One-bead-one-compound peptide libraries are powerful tools to select high affinity binders. This combinatorial methodology proved to be valuable for identifying peptides that show specific interactions with drugs, enabling the design of tailored drug solubilizers or transporters to improve pharmacological indices.[1-3] However, the selection of positive hits from the peptide libraries remains tedious as it occurs by handpicking, strongly limiting the pool of investigated beads.

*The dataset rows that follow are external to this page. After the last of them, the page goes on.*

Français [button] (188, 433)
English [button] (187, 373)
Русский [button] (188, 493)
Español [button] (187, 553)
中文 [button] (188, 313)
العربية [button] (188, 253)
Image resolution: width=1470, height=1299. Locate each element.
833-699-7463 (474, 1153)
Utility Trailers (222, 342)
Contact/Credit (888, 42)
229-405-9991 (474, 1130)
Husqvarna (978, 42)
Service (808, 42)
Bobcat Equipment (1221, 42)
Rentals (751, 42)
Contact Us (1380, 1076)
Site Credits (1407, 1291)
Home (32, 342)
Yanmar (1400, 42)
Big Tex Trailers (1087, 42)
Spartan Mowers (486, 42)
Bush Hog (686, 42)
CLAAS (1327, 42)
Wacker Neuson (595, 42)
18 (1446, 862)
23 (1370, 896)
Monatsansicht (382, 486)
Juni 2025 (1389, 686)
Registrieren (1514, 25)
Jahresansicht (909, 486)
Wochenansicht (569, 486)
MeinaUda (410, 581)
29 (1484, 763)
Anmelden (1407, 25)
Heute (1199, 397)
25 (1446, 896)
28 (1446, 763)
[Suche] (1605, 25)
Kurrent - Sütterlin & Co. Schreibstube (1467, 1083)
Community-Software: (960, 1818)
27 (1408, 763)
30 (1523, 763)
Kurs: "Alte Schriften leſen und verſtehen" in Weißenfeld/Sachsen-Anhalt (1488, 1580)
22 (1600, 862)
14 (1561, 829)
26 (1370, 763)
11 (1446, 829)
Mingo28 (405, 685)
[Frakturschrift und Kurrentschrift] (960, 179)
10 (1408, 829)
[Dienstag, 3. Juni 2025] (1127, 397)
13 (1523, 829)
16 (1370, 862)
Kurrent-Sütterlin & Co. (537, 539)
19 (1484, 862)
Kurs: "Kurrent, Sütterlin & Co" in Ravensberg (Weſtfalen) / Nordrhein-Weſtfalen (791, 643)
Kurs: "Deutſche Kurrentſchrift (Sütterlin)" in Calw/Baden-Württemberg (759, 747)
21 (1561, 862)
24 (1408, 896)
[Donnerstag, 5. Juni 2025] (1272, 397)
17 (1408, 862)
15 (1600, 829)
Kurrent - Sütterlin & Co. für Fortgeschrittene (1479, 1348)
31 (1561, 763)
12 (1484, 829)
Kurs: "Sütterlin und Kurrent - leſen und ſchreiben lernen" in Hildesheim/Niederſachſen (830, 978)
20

Here we report our recent results on improving the analytical platform, using automated fluorescence scanning and MALDI-ToF-ToF MS/MS imaging to screen larger sets of beads, broadening the statistical base and unraveling more precisely suitable peptides. Due to permanent immobilization of the peptide libraries on a solid support during the screening process, insertion of additional washing steps is possible, creating a multi-level screening procedure. Various small molecule drugs such as photosensitizer or potential anti-Alzheimer drugs were screened for peptide interactions followed by screening for triggered release against bovine serum albumin. Thereby, strong peptide binder with unique drug release properties were identified. Furthermore, drug release from drug-transporter-complexes was investigated employing various analytical methods including fluorescence measurements and cell tests. The anti-Alzheimer drug-transporter-complexes showed e.g. positive effects on the inhibition of Tau aggregation in inducible N2a cell models, offering the replacement of traditional solubilizers by peptide-polymer conjugates.[4]
Specific peptide-polymer drug transporters were realized by choosing high affinity binder/releaser and tested for drug solubilisation and release strength, proving the applicability for potential drugs, where solubility causes currently undesired pharmacological profiles.